The Police may have missed the deadline for one prosecution

Further to my blog this morning complaining the Police have been unable to make a decision on the most simple electoral complaints, despite having had the Electoral Commission refer them as far back as June. Well it gets even worse than that.

One of the complaints was made not under the Electoral Finance Act but the Broadcasting Act. This is in relation to the allegedly illegal election programme on NewstalkZB, where Shane Jones and Winston Peters advocated for their parties.

Now this is a breach of s70 of the Broadcasting Act and has a possible $100,000 fine. But it may be too late to prosecute. Why? The alleged offence happened in early June 2008. That is over six months ago. And the Broadcasting Act states it is a summary offence.

And if you turn to s14 of the Summary Procedures Act 1987, you find:

Except where some other period of limitation is provided by the Act creating the offence or by any other Act, every information for an offence (other than an offence which may be dealt with summarily under section 6 of this Act) shall be laid within 6 months from the time when the matter of the information arose.

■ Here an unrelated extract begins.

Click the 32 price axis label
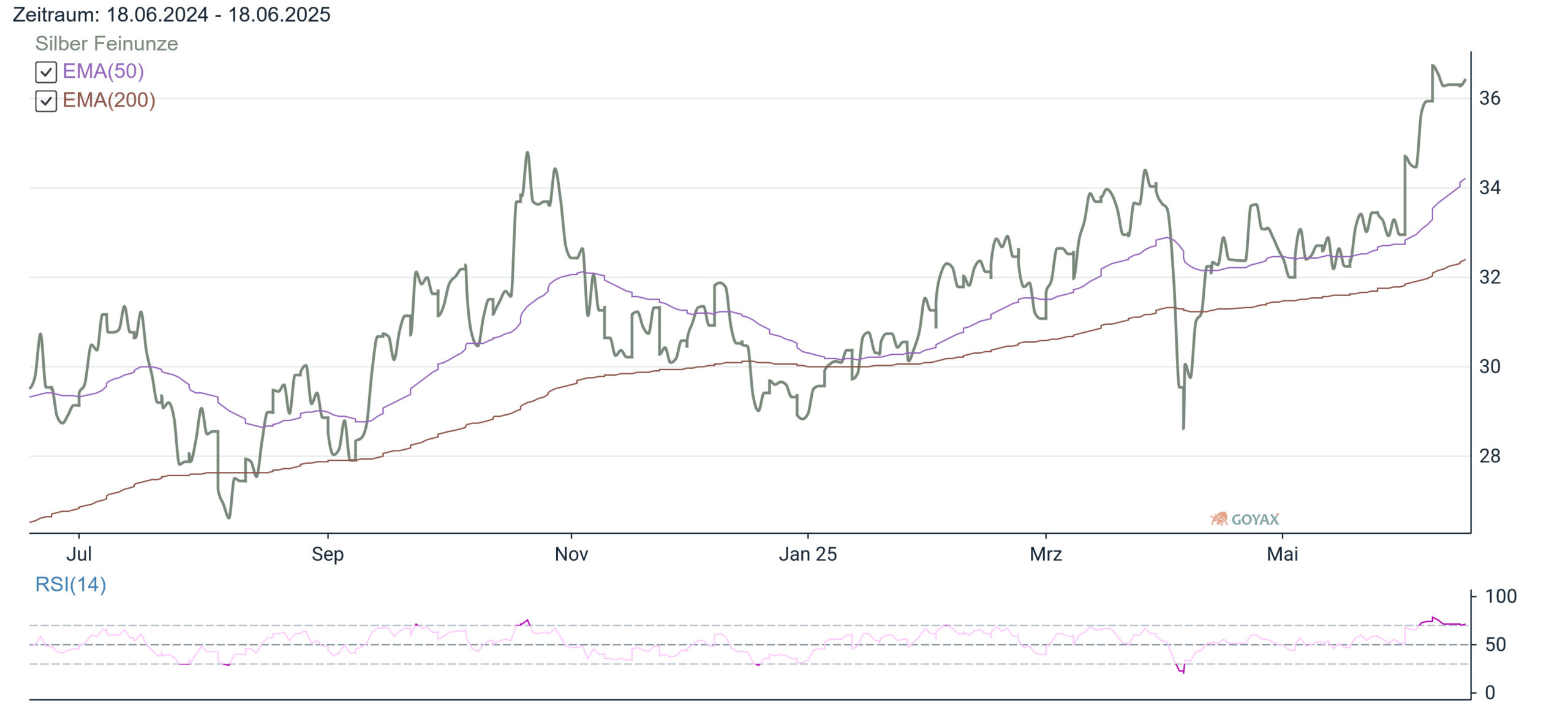The width and height of the screenshot is (1568, 706). pos(1490,277)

It is one thing for the Police to decide not to prosecute. But yet another to have no prosecution occur, simly because they missed the deadline.

I hope there will be multi-partisan support for removing the prosecution of electoral offences from the Police. They obviously don’t want it, and would rather concentrate on other crimes. The challenge is how to reorganise the electoral agencies to allow for the different services of advice and enforcement.